## About this exercise:
What is needed here is an exact repetition of the records below, beginning at the line that has "Task: Enable the Shop My Store toggle" and stopping after the line that has "1527x784 pixels.".

## Extracted material:
**********
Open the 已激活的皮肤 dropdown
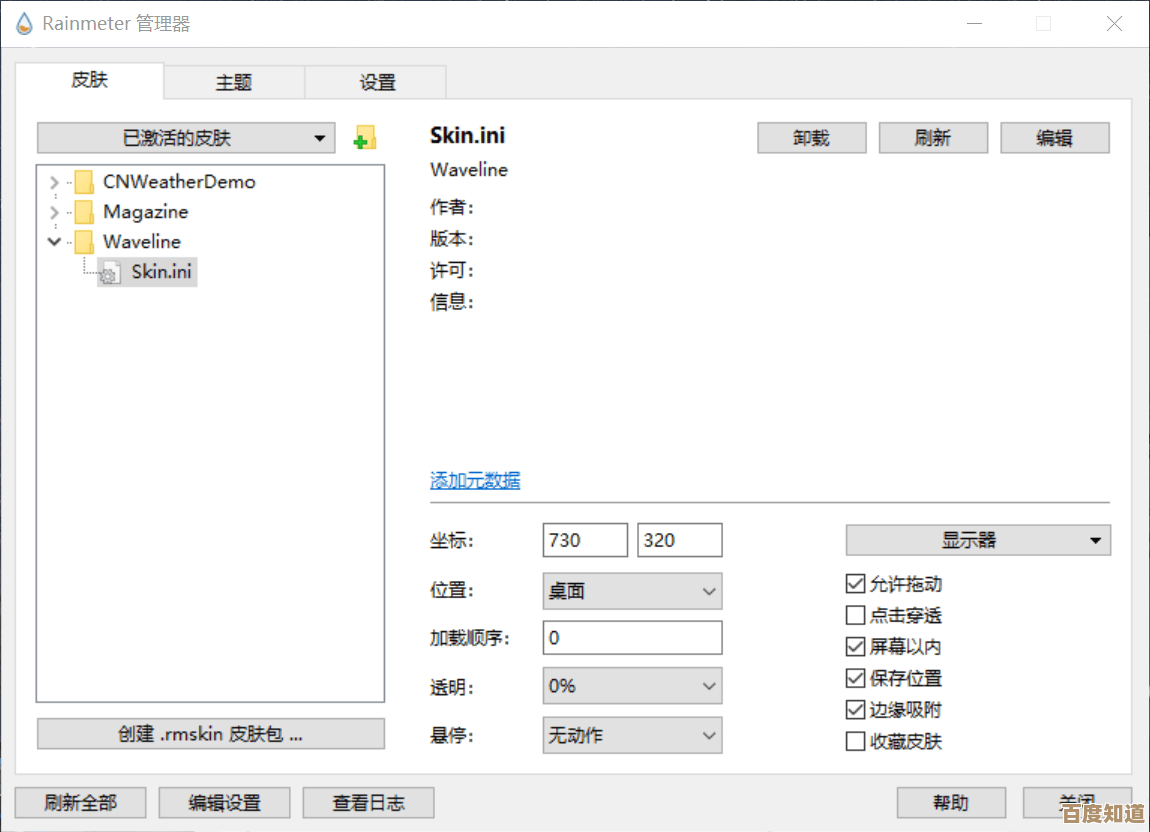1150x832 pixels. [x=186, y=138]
**********
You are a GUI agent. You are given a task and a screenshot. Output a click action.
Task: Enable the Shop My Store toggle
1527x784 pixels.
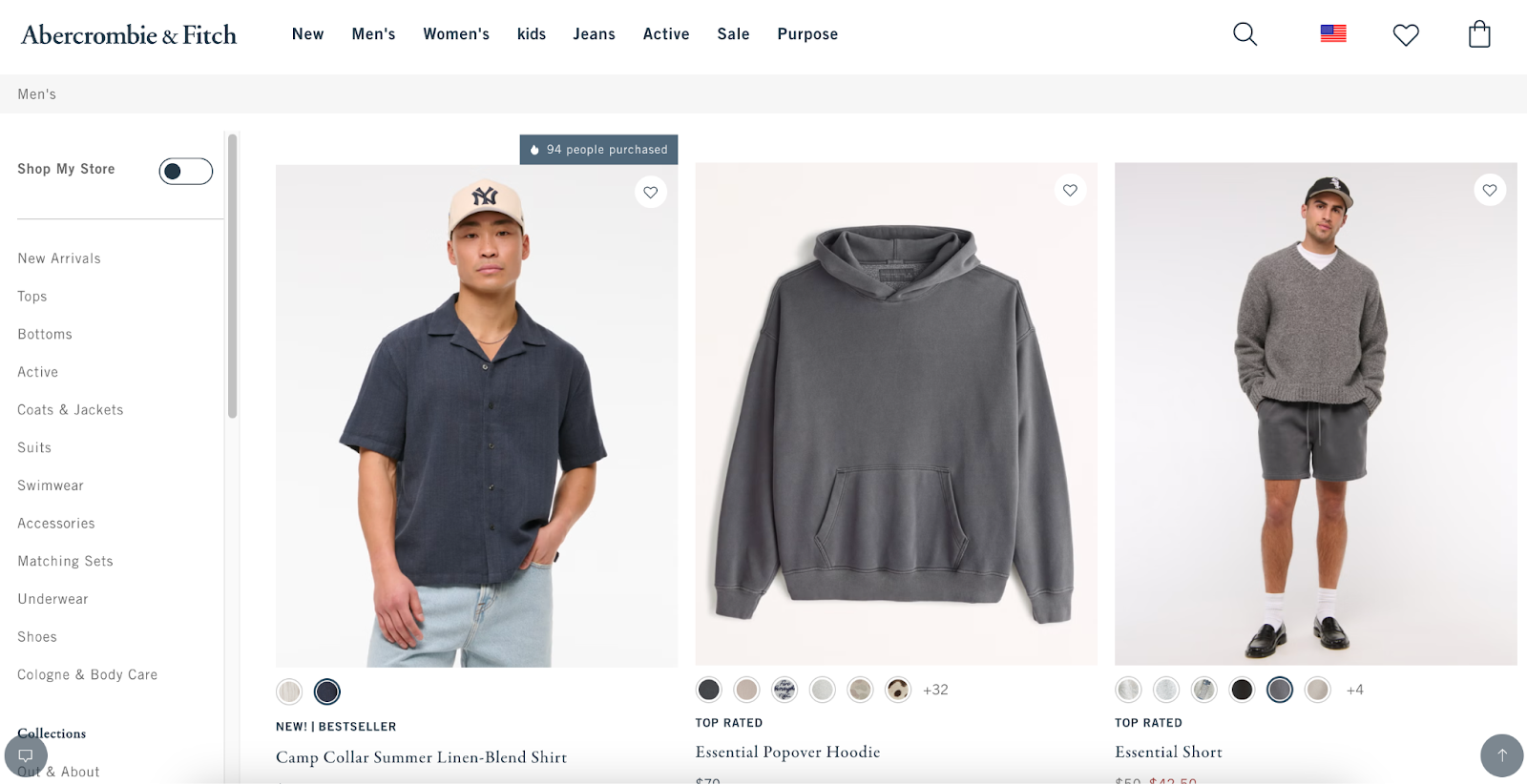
**********
## Exercise response:
Task: Enable the Shop My Store toggle
1527x784 pixels.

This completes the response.